What Books do Children’s Love?

How often do you see your children reading from a book?  For most of us parents probably not as often as we would prefer.   Of course children still read but mostly off a screen on some electronic device or other.

There’s been a really interesting poll just completed by the UK Government in tandem with YouGov. It’s central idea is to try to encourage reading and to help support the many thousands of vulnerable children in the United Kingdom. It’s basically a list of the top ten children’s book voted for by the participants in the survey. The list is not surprisingly dominated by British authors.

  1. Winnie-the-Pooh – AA Milne (1926)
  2. Alice’s Adventures In Wonderland – Lewis Carroll (1865)
  3. The Very Hungry Caterpillar – Eric Carle (1969)
  4. The Hobbit – JRR Tolkien (1937)
  5. The Gruffalo – Julia Donaldson (1999)
  6. Charlie And The Chocolate Factory – Roald Dahl (1964)
  7. Black Beauty – Anna Sewell (1877)
  8. Treasure Island – Robert Louis Stevenson (1883)
  9. The BFG – Roald Dahl (1982)
  10. The Lion, The Witch And The Wardrobe – CS Lewis (1950)

The campaign is entitled Story Time and the results were published with the help of Peter Capaldi, the new Dr Who. They are keen to encourage reading both by children and through the help of their parents for younger children. One of the charities supported by the project include Dr Barnardo’s who try and provide support for children who’s parents are often unable to provide such an environment.

Most of us will be very familiar with the list, Winnie the Pooh always seems to have a special place in the heart of so many children and even grown ups. Many of the characters in all these books have provided huge inspiration for the movie and film industry. The Hobbit being the last ‘blockbuster’ produced from this particular list.

It would be interesting to see how the list would change in other English Speaking countries perhaps from Australia, North America or New Zealand. There is a surprise that more recent books like Harry Potter didn’t make an appearance which suggests that perhaps it was mainly adults picking their favorite books.

Nowadays of course the internet has changed the way children amuse themselves, the lure of a good book is perhaps not as enticing as it was thirty years ago or to the pre-internet generations. Still that’s not too say that there isn’t lots of quality education stuff available online.
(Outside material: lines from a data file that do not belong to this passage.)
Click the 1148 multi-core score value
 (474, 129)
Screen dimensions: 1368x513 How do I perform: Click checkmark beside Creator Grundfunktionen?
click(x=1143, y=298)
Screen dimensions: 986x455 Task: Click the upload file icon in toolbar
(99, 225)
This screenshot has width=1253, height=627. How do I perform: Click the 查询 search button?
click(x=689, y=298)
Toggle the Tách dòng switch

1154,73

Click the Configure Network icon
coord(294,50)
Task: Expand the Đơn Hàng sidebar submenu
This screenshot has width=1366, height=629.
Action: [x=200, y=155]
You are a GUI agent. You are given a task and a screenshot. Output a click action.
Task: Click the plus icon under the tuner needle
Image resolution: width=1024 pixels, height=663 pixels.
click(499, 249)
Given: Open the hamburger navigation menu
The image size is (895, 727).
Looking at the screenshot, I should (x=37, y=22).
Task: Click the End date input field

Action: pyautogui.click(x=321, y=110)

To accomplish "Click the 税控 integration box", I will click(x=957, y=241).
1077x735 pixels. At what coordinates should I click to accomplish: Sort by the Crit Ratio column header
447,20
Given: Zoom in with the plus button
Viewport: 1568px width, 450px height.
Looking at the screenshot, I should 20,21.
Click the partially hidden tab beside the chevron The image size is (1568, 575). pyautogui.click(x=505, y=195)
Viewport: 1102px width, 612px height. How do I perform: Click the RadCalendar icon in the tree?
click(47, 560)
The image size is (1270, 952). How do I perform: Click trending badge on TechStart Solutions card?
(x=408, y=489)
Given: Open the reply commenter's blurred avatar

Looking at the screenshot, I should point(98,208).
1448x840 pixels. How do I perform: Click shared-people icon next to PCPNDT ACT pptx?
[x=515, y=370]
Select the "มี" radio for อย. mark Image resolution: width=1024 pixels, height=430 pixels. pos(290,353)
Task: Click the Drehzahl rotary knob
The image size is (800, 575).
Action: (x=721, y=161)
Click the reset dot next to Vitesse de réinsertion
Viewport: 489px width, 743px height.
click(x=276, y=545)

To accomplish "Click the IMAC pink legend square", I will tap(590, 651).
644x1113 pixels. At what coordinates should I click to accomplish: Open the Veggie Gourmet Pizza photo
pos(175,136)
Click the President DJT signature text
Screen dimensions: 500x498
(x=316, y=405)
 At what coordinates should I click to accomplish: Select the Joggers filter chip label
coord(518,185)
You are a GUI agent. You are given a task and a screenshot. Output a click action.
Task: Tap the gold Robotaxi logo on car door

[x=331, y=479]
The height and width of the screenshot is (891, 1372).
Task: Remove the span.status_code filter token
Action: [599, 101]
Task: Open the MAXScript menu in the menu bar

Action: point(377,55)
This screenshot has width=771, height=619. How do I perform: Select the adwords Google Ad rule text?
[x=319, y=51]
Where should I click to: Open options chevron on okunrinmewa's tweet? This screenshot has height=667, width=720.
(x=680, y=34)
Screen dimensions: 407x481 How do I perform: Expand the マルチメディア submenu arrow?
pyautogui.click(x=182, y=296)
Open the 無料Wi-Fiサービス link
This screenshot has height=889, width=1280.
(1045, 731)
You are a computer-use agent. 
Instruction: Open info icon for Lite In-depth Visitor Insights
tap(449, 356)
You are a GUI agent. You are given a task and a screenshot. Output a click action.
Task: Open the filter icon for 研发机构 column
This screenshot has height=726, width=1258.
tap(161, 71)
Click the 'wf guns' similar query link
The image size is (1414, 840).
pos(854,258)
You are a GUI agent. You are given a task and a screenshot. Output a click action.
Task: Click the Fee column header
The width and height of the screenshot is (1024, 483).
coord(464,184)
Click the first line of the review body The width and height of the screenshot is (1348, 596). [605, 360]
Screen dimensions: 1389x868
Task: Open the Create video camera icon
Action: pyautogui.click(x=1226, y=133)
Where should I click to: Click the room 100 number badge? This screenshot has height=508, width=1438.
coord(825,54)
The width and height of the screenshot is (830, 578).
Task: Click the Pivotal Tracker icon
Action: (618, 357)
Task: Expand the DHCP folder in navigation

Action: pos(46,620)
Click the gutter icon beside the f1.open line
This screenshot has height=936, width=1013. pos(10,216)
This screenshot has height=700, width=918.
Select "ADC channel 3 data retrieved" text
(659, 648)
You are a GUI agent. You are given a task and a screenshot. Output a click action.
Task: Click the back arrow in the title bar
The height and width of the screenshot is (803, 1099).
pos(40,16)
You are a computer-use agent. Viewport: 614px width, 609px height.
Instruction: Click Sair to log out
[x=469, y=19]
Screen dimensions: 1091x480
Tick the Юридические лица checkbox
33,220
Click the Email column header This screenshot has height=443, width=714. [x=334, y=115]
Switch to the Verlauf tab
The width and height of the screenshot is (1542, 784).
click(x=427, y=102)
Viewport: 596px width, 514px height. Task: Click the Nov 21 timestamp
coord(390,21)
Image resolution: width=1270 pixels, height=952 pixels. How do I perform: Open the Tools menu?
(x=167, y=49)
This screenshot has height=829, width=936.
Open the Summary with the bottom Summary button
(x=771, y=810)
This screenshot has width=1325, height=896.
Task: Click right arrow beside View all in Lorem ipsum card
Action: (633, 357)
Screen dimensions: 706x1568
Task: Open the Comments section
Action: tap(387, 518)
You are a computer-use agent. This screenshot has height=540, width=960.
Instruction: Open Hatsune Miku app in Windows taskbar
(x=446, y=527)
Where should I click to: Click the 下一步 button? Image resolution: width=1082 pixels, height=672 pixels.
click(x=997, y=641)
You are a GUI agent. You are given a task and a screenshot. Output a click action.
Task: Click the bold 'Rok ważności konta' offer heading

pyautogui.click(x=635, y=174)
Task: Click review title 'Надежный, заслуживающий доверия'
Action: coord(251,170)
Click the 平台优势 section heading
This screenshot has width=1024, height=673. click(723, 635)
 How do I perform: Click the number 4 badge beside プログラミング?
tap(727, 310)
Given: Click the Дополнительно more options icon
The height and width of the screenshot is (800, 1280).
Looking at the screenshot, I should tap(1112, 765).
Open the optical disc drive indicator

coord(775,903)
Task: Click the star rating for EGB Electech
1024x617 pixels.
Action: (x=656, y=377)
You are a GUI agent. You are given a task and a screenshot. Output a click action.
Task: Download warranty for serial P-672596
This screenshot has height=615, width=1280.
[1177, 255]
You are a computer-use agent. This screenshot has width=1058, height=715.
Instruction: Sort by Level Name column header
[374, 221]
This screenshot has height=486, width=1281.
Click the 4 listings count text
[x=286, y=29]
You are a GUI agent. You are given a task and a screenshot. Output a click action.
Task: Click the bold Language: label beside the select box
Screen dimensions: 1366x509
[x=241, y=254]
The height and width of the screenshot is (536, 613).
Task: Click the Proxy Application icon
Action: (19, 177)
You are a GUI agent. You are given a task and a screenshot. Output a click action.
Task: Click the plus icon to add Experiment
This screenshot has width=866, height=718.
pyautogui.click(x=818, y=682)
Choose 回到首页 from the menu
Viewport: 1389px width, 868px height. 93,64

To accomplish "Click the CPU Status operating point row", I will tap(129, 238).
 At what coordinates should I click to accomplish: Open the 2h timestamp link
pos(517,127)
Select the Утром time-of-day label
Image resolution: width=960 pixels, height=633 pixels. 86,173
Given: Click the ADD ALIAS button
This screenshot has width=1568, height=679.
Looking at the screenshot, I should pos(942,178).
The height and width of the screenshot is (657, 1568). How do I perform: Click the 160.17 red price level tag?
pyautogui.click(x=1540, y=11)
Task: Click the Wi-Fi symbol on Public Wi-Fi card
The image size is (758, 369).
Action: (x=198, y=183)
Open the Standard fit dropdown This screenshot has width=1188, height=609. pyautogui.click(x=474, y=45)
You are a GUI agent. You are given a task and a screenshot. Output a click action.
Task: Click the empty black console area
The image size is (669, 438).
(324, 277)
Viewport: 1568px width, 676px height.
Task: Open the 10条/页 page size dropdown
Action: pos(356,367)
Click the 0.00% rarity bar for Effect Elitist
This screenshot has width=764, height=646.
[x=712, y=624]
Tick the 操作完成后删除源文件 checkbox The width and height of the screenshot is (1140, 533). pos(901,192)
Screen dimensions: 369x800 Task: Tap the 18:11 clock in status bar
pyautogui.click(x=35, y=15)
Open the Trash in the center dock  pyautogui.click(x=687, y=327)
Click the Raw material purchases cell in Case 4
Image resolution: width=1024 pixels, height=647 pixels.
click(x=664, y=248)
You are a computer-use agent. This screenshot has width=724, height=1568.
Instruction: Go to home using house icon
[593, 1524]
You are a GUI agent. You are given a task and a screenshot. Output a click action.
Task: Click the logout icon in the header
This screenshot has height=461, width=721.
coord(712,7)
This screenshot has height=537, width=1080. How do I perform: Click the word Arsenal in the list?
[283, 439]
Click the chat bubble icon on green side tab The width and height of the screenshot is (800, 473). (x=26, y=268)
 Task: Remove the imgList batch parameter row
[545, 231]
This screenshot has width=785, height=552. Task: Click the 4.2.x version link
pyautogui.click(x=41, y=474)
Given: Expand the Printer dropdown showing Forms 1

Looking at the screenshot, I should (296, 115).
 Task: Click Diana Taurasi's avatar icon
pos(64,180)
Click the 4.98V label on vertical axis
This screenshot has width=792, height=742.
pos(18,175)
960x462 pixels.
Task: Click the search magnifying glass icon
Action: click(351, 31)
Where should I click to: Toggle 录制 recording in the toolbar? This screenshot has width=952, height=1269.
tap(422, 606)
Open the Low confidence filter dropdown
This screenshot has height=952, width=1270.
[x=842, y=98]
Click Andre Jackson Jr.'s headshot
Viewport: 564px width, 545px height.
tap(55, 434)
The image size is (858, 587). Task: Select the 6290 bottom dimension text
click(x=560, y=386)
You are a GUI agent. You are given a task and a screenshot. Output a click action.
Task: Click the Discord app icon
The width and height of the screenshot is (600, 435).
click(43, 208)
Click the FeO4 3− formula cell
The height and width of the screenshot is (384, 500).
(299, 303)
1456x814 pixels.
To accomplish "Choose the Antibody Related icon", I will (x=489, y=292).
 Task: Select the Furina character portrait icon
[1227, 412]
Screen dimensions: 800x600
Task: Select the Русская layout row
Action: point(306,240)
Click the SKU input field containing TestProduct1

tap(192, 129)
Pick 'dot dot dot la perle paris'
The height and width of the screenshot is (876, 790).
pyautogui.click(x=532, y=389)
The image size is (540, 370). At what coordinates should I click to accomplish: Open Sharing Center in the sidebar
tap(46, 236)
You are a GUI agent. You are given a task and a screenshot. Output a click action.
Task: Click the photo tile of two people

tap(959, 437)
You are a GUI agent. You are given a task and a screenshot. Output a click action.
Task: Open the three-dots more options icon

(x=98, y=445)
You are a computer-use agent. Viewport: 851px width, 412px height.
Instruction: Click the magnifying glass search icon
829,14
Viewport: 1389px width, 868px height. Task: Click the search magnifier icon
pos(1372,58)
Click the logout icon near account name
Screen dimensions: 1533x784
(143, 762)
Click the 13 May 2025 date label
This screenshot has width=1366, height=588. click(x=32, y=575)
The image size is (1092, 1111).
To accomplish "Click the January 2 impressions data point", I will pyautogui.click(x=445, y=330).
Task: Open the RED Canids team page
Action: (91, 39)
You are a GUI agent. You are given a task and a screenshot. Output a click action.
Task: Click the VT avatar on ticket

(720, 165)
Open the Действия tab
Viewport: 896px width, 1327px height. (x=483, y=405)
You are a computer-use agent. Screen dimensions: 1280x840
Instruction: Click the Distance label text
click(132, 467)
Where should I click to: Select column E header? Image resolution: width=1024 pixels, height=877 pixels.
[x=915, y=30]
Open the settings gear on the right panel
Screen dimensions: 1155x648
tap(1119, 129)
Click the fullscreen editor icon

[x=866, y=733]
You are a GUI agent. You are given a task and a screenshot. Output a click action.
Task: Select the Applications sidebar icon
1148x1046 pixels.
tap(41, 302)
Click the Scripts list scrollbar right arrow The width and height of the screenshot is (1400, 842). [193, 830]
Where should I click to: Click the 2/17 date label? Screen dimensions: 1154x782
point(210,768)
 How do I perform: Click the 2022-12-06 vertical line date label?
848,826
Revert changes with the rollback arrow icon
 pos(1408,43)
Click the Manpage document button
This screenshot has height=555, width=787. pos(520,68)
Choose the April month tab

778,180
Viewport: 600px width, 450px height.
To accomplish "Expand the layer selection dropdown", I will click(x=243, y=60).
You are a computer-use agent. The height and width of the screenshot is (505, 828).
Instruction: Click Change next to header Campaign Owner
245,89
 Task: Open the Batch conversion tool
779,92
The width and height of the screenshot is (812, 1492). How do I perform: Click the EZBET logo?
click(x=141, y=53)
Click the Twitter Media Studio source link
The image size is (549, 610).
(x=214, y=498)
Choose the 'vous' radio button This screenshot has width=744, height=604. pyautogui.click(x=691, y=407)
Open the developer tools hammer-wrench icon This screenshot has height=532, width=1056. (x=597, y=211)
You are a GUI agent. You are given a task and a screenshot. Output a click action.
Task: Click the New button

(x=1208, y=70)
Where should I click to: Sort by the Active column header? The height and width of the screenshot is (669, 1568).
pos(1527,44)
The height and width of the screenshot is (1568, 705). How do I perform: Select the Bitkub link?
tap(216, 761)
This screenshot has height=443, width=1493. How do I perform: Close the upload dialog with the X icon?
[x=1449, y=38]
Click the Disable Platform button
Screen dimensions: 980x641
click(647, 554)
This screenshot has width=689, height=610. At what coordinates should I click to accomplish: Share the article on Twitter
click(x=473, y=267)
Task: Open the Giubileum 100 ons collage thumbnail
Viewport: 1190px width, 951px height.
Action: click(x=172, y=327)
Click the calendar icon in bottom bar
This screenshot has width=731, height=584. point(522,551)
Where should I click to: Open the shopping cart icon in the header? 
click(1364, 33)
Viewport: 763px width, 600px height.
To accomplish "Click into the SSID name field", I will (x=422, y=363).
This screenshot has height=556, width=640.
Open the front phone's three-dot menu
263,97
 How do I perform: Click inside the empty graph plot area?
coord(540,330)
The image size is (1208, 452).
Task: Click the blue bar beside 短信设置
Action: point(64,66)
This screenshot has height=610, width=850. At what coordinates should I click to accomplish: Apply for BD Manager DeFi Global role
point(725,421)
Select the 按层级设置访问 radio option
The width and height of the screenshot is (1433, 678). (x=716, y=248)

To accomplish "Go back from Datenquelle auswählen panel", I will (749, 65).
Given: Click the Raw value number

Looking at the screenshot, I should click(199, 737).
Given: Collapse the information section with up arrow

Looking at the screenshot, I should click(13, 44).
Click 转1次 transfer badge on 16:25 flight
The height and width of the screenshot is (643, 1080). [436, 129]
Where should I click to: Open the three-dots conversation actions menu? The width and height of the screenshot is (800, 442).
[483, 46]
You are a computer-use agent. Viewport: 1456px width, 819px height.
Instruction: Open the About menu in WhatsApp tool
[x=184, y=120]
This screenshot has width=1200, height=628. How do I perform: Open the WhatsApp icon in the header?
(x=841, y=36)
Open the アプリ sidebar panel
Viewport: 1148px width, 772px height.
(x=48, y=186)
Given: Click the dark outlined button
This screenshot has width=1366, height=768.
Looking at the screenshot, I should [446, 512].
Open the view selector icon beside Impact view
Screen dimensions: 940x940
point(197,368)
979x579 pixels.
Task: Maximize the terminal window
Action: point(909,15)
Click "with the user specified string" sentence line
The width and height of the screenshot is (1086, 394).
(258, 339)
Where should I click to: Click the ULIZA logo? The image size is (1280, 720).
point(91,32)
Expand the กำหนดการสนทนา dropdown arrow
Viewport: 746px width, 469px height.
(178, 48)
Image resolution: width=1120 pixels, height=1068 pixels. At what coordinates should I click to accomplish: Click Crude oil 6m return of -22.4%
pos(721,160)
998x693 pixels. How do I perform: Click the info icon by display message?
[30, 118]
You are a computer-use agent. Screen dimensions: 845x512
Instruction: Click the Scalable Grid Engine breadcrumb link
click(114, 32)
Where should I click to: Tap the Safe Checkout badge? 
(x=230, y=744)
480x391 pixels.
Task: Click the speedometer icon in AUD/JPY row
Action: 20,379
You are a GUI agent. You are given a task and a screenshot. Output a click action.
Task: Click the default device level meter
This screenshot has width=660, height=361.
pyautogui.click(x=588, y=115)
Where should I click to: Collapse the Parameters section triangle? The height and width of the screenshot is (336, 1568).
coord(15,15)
This site shows you how to access some of the great educational programmes from the BBC  even if you’re located outside the UK using a proxy. There is an important point here though with publishing a list of children’s classic stories – it’s not altogether that important what children read, just that they do. Forcing children to read literature that doesn’t interest them is unlikely to have much of a positive effect especially with all the other alternatives available.